→ **SOURCE PASSAGE**
It may well seem challenging, or even inappropriate, to relate notions belonging to contemporary science with inventions and themes of the Renaissance. But we want to make it clear that we have no wish to antedate the findings of the contemporary science back into the Renaissance, nor to trace the history of science from the fifteenth century to the present. Instead, our purpose is to extend the ideal
style Leonardo conceived for painting to science. In Leonardo’s view, painting must recreate the geometry of nature through the harmony of form; the mind of the painter must transmute itself into the very mind of nature and be the interpreter between it and art
( Trattato , I, 24v). Our ambition is to encourage the reader to see science as an art
and art as a form of scientific knowledge.
As to the title, The Art of Science reverses The Science of Art by Martin Kemp as it envisages a complementary
view. The Science of Art (1992) rests on the premise that there were special kinds of affinity between art and science from the Renaissance to the nineteenth century, and on the observation that the affinities centred upon a belief that the direct study of nature through the faculty of vision was essential if the rules underlying the structure of the world were to be understood.

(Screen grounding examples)
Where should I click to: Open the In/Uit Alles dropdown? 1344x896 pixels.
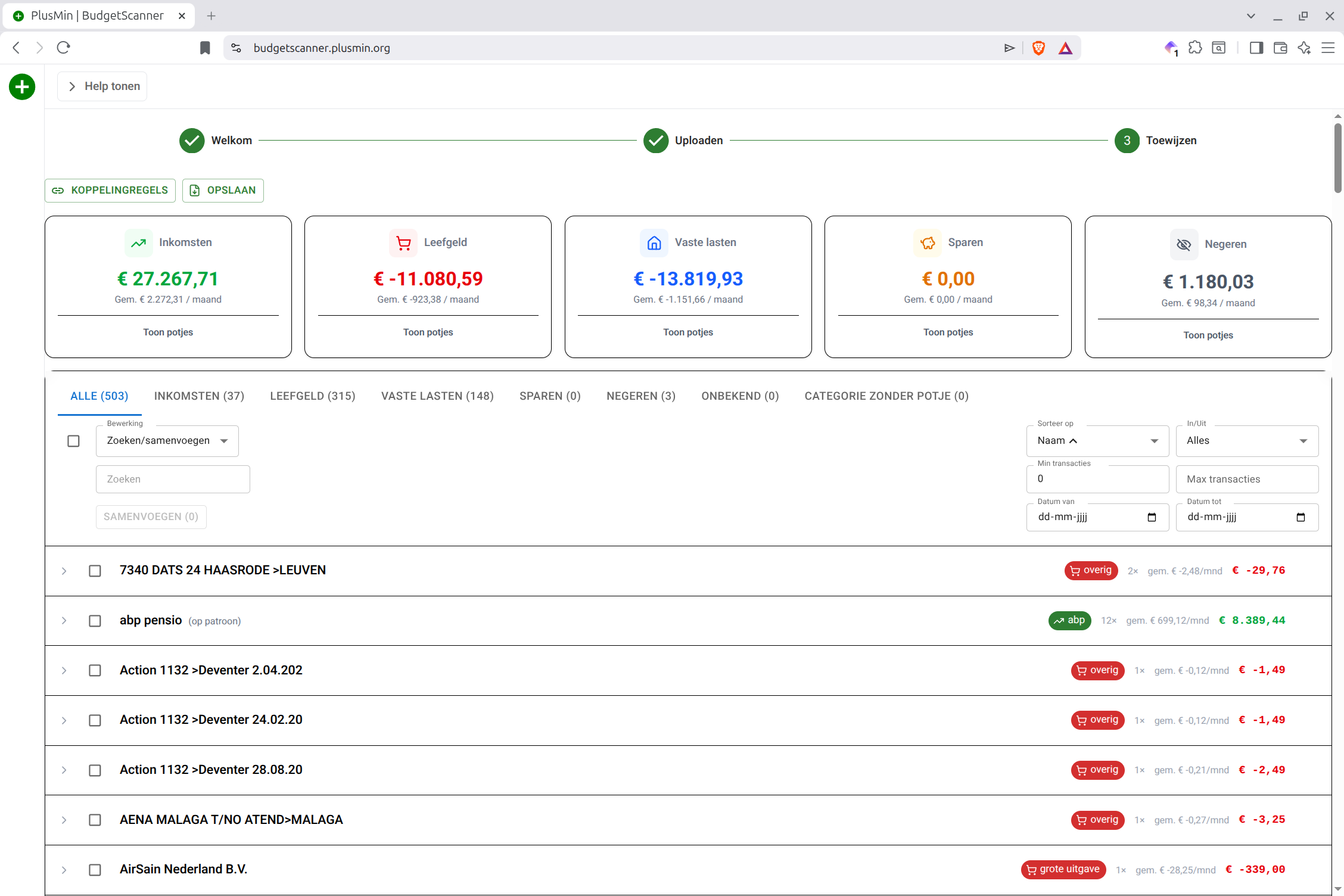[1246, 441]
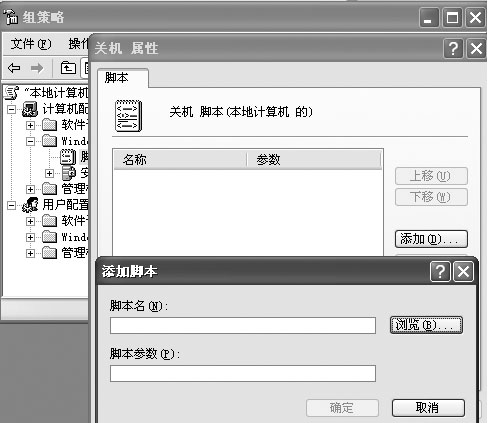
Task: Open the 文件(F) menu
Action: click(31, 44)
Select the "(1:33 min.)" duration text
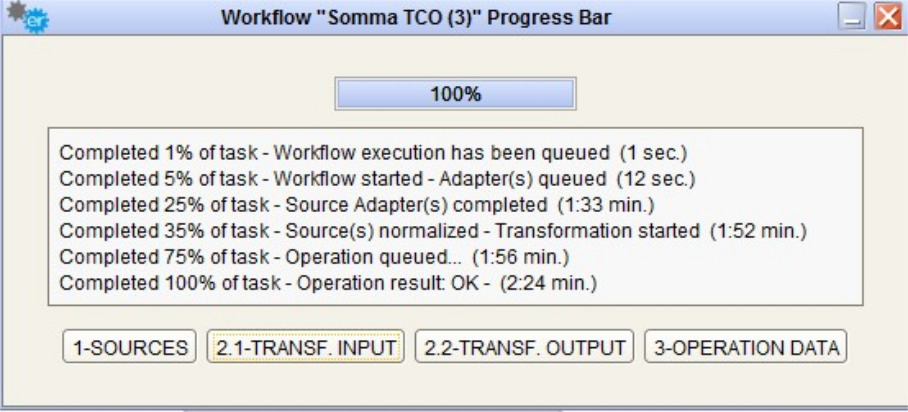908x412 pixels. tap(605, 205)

→ **DIRECTIVE 1**
List every title of a written work named in the passage on art and science.
→ **DIRECTIVE 2**
Answer these questions from the passage on art and science:
(a) According to Leonardo's view, what must painting recreate?
(b) Who is named as the author of The Science of Art?
(c) What year is given for The Science of Art?
→ **DIRECTIVE 3**
Carry the passage on art and science forward from its final sentence, keeping its formal tone.

→ **FINAL RESULT 1**
Trattato
The Art of Science
The Science of Art

→ **FINAL RESULT 2**
(a) The geometry of nature, through the harmony of form.
(b) Martin Kemp.
(c) 1992.

→ **FINAL RESULT 3**
Consequently, Kemp’s book focuses on optically minded theory and practice of art. Its primary concern is to examine the extent to which artists’ work and ideas were scientifically founded. The Art of Science , instead, rests on the premise that there are special kinds of affinity between art and science and sees the affinities emerging from a conception of art and science as symbolic forms
. Accordingly, the faculty of vision is essential as it turns imagination
into visual and graspable forms. In Leonardo’s words: [The eye] triumphs over nature, in that the constituent parts of nature are finite, but the works which the eye commands of the hands are infinite, as is demonstrated by the painter in his rendering of numberless forms.
To master the rules of Albertian perspective allows the painter not only to depict the world as it appears but also to see and draw other possible worlds . This is the main lesson that science gains from the Renaissance art.
The philosophical concerns underlying our project are sympathetic to attempts to revise the picture theory of science
( Bildtheorie ) and, in a broad sense, to a structuralist
view of science. While we will not enter into the contemporary debate about the themes of structuralism, we want to pay tribute in retrospect to two leading figures: Ernst Cassirer and Hermann Weyl.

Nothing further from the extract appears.